I’d go “it’s fucking freezing” DH would say “ I know, it’s really bloody cold” and that would be that. I have hypothyroidism and my feet and hands get cold, so I wear thermal socks. Not much DH would be able to do about it.

User37482 · 25/12/2024 04:48

You aren’t unwell, you are just cold.

TeaAndTattoos · 25/12/2024 05:02

YABU what was the point of complaining about it being cold in the car he was trying to heat the car there’s nothing he can do to make that any faster and your comment about the kids was completely unnecessary. It’s you who needs to apologise to him there was absolutely no need for you to say mutiny to him I’m sure he’s very aware of the fact that its cold in his car and I say this as someone who is also ND and feels the cold very easily I would never be rude enough to make comments about someone’s car being cold.

WiddlinDiddlin · 25/12/2024 06:10

User37482 · 25/12/2024 04:48

You aren’t unwell, you are just cold.

That's ... unfair and incorrect, if the OP has a thyroid issue then yes she is unwell and they can cause real issues with temperature regulation.

I have hypothyroidism and various other things and if I get very cold, I cannot get warm again without an external heat source (so heating on, hot water bottle, electric foot warmer etc) if I just stick on a blanket or jumper, I will be cold inside a blanket or jumper.
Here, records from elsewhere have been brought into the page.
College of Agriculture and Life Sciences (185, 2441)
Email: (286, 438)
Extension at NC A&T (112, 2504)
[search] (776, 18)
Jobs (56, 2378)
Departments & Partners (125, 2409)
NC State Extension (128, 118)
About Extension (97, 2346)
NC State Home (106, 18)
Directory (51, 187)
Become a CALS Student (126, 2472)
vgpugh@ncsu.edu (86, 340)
If i get really cold it sets off muscle spasms and if that goes on too long or there is something else my body is struggling with, I have a horrible autonomic dysregulation thing where my brain alternates between acting as if I am hypothermic or running a stupidly high temp, either uncontrollably shaking with 'cold' or pouring sweat.
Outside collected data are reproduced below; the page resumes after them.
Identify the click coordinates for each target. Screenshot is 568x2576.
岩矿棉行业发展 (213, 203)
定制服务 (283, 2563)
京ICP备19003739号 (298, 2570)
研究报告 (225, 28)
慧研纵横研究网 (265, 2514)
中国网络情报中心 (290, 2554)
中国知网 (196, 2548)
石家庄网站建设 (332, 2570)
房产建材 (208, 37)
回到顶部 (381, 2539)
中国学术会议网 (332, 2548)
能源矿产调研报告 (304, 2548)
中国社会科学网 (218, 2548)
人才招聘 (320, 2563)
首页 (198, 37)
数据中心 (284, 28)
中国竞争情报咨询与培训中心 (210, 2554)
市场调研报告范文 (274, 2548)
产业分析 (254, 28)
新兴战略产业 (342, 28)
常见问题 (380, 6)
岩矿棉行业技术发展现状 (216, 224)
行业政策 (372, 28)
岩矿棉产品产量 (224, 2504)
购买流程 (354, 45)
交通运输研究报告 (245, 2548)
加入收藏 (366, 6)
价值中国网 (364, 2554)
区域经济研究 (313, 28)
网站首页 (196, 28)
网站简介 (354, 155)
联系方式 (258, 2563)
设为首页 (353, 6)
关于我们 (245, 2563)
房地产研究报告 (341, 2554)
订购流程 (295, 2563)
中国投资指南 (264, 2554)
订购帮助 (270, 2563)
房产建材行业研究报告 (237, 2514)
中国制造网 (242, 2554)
Last time this happened, triggered by getting stupidly cold after a shower whilst on heavy antibiotics, it took 7 days to stop. There is nothing to be done to stop it, the actual fluctuations in temperature are minor (there is fever and chill but nothing medically significant) but the symptoms are really dramatic and seriously disabling.

So yes for some of us, getting too cold (or too hot) is a real issue.
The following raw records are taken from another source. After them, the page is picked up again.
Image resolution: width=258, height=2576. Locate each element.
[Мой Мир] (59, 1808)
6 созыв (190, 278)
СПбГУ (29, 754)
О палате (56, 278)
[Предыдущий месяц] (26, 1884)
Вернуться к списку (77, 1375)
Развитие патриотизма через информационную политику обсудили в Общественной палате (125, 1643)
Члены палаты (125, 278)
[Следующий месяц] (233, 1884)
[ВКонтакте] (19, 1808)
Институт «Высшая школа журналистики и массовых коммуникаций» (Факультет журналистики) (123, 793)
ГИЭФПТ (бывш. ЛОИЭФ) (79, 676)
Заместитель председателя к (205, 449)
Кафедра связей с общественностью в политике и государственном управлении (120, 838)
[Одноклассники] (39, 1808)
Still doesn't mean banging on and on about it is productive though!

redskydarknight · 25/12/2024 12:49

So yes for some of us, getting too cold (or too hot) is a real issue.

I am also one of these people. Which is why, when I go out, I always overdress and have extra layers with me. Because I need to stay warm, as opposed to trying to get warm again once I've got cold.

What I don't do is go out, realise it's colder than I expected and then moan about it. That doesn't make my situation any better. I put on extra layers, or say I need to go home again and get some. That's a constructive way to manage the situation. Repeatedly saying I am cold and extrapolating this to everyone else is not.